ギリシャ語で、Xantho(キサント) = 黄色、-chromia (クロミー) = 「色」
これは、髄液中に出血が起こり、数時間以上経過した赤血球が壊れ、中のヘモグロビンがビリルビン(黄色い色素)に分解されることで生じます。
臨床的意義
キサントクロミーの有無は、「本物の脳内出血(くも膜下出血など)」と「採血時の失敗(外傷性穿刺)」を鑑別するための極めて重要な所見です。遠心して上清が黄色ければ、それは採血する前にすでに出血が起きていた証拠となります。
※結核性髄膜炎のように、タンパク濃度が著しく高い場合にも、髄液は淡黄色を呈することがあります。

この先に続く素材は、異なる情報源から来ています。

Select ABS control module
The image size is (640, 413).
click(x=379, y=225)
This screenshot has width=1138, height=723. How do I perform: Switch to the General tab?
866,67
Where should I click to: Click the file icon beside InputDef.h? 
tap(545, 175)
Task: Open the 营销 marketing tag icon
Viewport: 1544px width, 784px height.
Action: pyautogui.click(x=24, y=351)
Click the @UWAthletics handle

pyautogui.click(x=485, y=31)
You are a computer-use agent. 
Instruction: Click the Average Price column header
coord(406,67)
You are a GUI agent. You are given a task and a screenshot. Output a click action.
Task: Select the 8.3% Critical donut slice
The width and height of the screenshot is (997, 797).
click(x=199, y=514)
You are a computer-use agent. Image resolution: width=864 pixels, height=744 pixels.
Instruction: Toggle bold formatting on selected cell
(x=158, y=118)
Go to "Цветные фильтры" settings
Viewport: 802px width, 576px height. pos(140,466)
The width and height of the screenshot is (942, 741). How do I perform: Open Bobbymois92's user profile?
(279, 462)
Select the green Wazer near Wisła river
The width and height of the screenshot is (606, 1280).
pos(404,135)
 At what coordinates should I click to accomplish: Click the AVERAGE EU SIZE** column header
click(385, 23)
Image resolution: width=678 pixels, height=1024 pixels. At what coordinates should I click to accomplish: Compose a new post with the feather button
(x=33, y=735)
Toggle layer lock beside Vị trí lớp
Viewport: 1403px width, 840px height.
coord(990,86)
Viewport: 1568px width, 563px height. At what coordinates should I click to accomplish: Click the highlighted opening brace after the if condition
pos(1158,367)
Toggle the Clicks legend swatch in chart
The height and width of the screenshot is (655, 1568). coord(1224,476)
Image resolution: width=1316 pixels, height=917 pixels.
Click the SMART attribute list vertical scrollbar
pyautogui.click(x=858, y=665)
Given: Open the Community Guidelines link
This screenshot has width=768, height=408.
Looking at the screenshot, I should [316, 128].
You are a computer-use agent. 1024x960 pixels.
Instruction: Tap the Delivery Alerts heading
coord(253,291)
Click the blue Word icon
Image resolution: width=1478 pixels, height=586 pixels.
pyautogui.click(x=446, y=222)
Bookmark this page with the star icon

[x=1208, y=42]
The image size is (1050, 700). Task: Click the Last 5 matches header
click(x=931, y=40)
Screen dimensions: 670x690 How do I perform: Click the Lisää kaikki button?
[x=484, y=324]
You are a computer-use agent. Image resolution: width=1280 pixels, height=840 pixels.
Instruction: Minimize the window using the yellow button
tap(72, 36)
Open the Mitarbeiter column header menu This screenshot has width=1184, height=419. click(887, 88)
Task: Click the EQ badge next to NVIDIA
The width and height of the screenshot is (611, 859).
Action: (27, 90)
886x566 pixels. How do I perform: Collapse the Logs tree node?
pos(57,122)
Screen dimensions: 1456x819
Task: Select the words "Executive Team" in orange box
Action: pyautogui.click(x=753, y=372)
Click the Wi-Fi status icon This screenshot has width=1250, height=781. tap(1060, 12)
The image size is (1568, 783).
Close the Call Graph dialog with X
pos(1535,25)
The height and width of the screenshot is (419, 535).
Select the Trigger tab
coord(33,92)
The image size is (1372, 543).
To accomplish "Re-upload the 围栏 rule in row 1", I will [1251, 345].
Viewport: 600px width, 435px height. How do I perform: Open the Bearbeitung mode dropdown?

【第67回】健常成人の脳脊髄液について正しいのはどれか。
- 1.色調は黄色である。
- 2.糖濃度は血漿の約10%である。
- 3.蛋白濃度は血清の約10%である。
- 4.細胞成分はリンパ球が主体である。
- 5.クロール濃度は血清より低値である。
正解:4
表の「正常」の欄を見れば一目瞭然ですね。正常髄液の細胞はごくわずかですが、そのほとんどはリンパ球です。
【第68回】化膿性髄膜炎を疑う髄液所見として誤っているのはどれか。
- 1.混濁
- 2.LDの上昇
- 3.蛋白濃度の上昇
- 4.多形核球比率の上昇
- 5.髄液糖/血糖比の上昇
正解:5
化膿性(細菌性)髄膜炎では、細菌が糖を消費するため、髄液の糖は著しく低下します。したがって「髄液糖/血糖比」は低下します。
【第69回】結核性髄膜炎において、髄液の測定値が低値となるのはどれか。2つ選べ。
- 1.圧
- 2.糖
- 3.蛋白
- 4.クロール
- 5.アデノシンデアミナーゼ
正解:2, 4
表の「結核性」の欄を見てください。結核性髄膜炎では、糖の減少と、特にクロールの著しい減少が特徴的です。ADA(アデノシンデアミナーゼ)は高値となります。
【第70回】結核性髄膜炎でみられる脳脊髄液所見はどれか。
- 1.膿性
- 2.Cl濃度低下
- 3.蛋白細胞解離
- 4.血糖と同程度の糖濃度
- 5.好酸球優位の細胞増多
正解:2
これも同じ知識を問う問題ですね。結核性髄膜炎のキーワードは「クロール(Cl)低下」と「リンパ球優位の細胞増多」です。
ちなみに「蛋白細胞解離(細胞数が増えずに蛋白だけが著増する)」はギラン・バレー症候群の特徴的な所見です。
まとめ
お疲れ様でした!髄液・穿刺液検査はいかがだったでしょうか?細かい数値の暗記は苦労しますが、ポイントをしっかり押さえれば、もう怖くありません。
- 漏出液か滲出液か、それが問題だ:「漏出液=水っぽい=非炎症性」、「滲出液=ドロっとしている=炎症性」というイメージがすべての基本。比重、タンパク、細胞数、リバルタ反応で鑑別する。
- グルコースは消費される:滲出液(特に細菌感染)では、細胞がグルコースを消費するため濃度が下がる。これが、漏出液の方が相対的にグルコースが高くなる理由。
- 髄膜炎は表で覚える:「細菌性=好中球↑↑、糖↓↓」、「結核性=リンパ球↑、糖↓、Cl↓↓」、「ウイルス性=リンパ球↑、糖→」。この3つのパターンの違いを明確に!